#### Records provided ####
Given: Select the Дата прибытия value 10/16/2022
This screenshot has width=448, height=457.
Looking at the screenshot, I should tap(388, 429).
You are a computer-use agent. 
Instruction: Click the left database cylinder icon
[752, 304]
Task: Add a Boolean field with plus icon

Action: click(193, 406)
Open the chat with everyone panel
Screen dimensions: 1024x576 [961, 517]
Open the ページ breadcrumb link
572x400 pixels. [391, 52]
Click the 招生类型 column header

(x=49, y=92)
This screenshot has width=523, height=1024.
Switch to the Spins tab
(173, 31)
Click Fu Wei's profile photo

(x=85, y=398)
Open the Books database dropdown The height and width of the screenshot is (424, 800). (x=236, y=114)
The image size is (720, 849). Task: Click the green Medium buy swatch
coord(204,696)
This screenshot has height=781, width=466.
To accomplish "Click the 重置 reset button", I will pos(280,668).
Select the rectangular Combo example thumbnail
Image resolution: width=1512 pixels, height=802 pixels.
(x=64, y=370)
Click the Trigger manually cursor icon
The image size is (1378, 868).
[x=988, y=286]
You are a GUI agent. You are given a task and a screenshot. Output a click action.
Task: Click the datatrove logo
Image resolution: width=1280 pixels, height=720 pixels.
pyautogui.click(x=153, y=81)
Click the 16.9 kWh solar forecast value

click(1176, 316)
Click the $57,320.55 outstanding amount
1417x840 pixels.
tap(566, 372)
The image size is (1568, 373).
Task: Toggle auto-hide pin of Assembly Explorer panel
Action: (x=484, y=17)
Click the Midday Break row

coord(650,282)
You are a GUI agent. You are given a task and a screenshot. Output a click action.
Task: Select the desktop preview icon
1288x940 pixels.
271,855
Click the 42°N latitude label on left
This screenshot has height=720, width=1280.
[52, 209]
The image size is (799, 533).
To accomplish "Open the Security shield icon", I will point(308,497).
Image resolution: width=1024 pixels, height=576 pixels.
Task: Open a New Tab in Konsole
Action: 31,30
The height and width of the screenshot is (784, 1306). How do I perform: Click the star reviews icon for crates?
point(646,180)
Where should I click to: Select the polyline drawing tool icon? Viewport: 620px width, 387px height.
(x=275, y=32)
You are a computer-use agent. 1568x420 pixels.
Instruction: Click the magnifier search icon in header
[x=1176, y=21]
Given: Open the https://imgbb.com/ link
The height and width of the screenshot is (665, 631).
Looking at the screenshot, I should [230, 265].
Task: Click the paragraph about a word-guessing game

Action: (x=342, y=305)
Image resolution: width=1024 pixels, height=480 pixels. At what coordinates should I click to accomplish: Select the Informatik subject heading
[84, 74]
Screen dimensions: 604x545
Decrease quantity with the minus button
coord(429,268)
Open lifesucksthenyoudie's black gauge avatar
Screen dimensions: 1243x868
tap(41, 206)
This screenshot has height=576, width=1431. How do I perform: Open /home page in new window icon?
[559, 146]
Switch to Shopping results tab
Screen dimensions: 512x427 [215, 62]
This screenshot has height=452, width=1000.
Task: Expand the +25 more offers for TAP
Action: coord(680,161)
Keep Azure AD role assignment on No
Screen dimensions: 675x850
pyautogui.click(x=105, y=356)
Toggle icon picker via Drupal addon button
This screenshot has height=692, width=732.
####
Written task —
Rewrite the stretch from the start of the items through the line containing "[x=988, y=286]", putting "Launch" in place of "Open" and keeping everything else the same.

Solution to this exercise —
Given: Select the Дата прибытия value 10/16/2022
This screenshot has width=448, height=457.
Looking at the screenshot, I should tap(388, 429).
You are a computer-use agent. 
Instruction: Click the left database cylinder icon
[752, 304]
Task: Add a Boolean field with plus icon

Action: click(193, 406)
Launch the chat with everyone panel
Screen dimensions: 1024x576 [961, 517]
Launch the ページ breadcrumb link
572x400 pixels. [391, 52]
Click the 招生类型 column header

(x=49, y=92)
This screenshot has width=523, height=1024.
Switch to the Spins tab
(173, 31)
Click Fu Wei's profile photo

(x=85, y=398)
Launch the Books database dropdown The height and width of the screenshot is (424, 800). (x=236, y=114)
The image size is (720, 849). Task: Click the green Medium buy swatch
coord(204,696)
This screenshot has height=781, width=466.
To accomplish "Click the 重置 reset button", I will pos(280,668).
Select the rectangular Combo example thumbnail
Image resolution: width=1512 pixels, height=802 pixels.
(x=64, y=370)
Click the Trigger manually cursor icon
The image size is (1378, 868).
[x=988, y=286]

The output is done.